### EXERCISE OBJECTIVE
Using the listing below, set down each line from the line containing "Open the user profile icon menu" through the line containing "Open the Dashboards add-on", both ends included, exactly and with nothing added.
☆ ☆ ☆ ☆ ☆ ☆ ☆
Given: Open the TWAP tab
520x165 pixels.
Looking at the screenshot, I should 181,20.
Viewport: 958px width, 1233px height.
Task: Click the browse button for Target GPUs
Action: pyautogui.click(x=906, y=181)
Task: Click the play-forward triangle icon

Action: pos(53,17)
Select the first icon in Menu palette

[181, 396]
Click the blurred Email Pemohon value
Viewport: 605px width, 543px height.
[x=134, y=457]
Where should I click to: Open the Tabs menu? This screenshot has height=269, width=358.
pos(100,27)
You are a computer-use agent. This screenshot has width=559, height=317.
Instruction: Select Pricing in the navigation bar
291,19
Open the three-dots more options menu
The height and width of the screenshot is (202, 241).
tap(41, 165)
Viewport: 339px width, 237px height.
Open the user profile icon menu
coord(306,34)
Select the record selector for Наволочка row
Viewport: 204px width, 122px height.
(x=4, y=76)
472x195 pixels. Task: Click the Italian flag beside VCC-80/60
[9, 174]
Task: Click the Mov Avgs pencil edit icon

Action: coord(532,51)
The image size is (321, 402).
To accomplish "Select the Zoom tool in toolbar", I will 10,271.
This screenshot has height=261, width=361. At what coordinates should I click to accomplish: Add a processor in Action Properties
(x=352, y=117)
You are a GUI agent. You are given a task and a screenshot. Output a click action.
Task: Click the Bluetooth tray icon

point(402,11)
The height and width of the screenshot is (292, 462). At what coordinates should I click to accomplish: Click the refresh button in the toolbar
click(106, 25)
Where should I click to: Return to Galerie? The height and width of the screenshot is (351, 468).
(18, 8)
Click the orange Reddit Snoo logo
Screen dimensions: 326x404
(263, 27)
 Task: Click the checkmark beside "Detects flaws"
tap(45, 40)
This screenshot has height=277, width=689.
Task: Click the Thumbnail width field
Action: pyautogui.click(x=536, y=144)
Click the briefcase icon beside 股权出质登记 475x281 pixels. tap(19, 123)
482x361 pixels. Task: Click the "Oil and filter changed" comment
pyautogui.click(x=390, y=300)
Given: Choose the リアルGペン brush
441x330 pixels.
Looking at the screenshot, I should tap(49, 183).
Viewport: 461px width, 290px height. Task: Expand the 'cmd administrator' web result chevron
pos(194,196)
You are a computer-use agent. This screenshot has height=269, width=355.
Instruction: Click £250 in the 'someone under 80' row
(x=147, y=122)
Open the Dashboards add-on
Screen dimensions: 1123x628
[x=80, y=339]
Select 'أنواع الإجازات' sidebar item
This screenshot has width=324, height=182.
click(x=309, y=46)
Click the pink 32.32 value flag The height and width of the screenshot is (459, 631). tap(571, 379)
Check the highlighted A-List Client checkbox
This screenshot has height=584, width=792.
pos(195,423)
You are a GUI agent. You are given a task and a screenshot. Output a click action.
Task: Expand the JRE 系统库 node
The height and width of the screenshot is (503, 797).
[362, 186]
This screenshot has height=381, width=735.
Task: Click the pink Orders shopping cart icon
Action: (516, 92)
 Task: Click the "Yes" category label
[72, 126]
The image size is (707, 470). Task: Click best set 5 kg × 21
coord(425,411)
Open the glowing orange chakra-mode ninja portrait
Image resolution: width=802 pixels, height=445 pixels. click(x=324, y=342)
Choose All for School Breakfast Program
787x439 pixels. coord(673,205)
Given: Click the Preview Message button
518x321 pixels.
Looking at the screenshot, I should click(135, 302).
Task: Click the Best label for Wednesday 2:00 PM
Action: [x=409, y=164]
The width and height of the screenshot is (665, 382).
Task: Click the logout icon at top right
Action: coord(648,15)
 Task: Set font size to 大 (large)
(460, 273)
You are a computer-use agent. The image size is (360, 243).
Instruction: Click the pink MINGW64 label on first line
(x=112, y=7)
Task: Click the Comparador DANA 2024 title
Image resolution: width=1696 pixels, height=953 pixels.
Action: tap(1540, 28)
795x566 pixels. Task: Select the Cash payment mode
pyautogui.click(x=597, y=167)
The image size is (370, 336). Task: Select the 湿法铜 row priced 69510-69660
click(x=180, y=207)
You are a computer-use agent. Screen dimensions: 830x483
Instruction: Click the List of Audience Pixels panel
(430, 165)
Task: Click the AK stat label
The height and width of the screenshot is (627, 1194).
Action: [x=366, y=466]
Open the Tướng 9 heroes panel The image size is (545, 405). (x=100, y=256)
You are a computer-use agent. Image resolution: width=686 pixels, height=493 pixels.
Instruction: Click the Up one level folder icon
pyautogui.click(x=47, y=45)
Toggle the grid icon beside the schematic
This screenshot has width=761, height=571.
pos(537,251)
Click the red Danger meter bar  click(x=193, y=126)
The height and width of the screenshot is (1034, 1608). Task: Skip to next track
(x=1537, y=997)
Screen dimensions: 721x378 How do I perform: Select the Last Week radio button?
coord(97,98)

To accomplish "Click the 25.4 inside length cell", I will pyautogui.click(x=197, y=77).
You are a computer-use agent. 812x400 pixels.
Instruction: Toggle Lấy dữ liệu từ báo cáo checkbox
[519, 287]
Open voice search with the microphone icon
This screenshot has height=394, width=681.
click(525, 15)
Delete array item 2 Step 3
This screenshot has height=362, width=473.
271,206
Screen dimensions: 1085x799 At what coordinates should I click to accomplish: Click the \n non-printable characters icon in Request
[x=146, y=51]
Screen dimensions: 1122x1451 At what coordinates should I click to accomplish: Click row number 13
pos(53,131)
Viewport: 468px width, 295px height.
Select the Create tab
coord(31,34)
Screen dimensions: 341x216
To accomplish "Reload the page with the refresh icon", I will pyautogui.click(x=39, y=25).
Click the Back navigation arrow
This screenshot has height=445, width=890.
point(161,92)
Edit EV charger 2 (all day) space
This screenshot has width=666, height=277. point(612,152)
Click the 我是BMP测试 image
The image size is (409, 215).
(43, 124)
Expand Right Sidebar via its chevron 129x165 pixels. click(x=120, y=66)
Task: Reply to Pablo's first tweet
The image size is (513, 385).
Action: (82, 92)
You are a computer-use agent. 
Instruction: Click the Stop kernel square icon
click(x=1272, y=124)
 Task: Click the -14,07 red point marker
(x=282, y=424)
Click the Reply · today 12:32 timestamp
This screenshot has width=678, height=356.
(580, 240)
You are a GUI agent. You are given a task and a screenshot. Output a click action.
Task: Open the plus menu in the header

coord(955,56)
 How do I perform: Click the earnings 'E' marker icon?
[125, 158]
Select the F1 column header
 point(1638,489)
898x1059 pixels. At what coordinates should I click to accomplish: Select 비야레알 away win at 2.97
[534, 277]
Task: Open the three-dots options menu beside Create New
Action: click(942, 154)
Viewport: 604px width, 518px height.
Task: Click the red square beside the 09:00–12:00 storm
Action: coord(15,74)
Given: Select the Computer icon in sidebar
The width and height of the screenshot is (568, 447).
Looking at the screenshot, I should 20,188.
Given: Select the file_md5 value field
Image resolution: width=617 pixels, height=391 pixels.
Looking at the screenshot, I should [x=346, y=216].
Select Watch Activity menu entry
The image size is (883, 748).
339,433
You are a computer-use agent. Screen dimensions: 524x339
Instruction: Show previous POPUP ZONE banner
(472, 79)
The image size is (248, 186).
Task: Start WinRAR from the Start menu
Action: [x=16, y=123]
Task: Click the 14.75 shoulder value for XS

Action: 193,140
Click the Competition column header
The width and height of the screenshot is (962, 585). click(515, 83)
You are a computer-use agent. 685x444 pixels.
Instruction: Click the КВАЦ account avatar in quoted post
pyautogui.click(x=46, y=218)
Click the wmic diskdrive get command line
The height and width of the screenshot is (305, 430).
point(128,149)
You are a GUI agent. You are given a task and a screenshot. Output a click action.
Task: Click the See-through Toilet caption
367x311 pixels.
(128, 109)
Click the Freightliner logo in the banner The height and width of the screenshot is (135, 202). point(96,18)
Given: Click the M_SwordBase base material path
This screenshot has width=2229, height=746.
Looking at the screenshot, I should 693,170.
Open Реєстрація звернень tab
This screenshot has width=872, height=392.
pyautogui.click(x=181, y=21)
☆ ☆ ☆ ☆ ☆ ☆ ☆
### EXERCISE RESULT
Open the user profile icon menu
coord(306,34)
Select the record selector for Наволочка row
Viewport: 204px width, 122px height.
(x=4, y=76)
472x195 pixels. Task: Click the Italian flag beside VCC-80/60
[9, 174]
Task: Click the Mov Avgs pencil edit icon

Action: coord(532,51)
The image size is (321, 402).
To accomplish "Select the Zoom tool in toolbar", I will 10,271.
This screenshot has height=261, width=361. At what coordinates should I click to accomplish: Add a processor in Action Properties
(x=352, y=117)
You are a GUI agent. You are given a task and a screenshot. Output a click action.
Task: Click the Bluetooth tray icon

point(402,11)
The height and width of the screenshot is (292, 462). At what coordinates should I click to accomplish: Click the refresh button in the toolbar
click(106, 25)
Where should I click to: Return to Galerie? The height and width of the screenshot is (351, 468).
(18, 8)
Click the orange Reddit Snoo logo
Screen dimensions: 326x404
(263, 27)
 Task: Click the checkmark beside "Detects flaws"
tap(45, 40)
This screenshot has height=277, width=689.
Task: Click the Thumbnail width field
Action: pyautogui.click(x=536, y=144)
Click the briefcase icon beside 股权出质登记 475x281 pixels. tap(19, 123)
482x361 pixels. Task: Click the "Oil and filter changed" comment
pyautogui.click(x=390, y=300)
Given: Choose the リアルGペン brush
441x330 pixels.
Looking at the screenshot, I should tap(49, 183).
Viewport: 461px width, 290px height. Task: Expand the 'cmd administrator' web result chevron
pos(194,196)
You are a computer-use agent. This screenshot has height=269, width=355.
Instruction: Click £250 in the 'someone under 80' row
(x=147, y=122)
Open the Dashboards add-on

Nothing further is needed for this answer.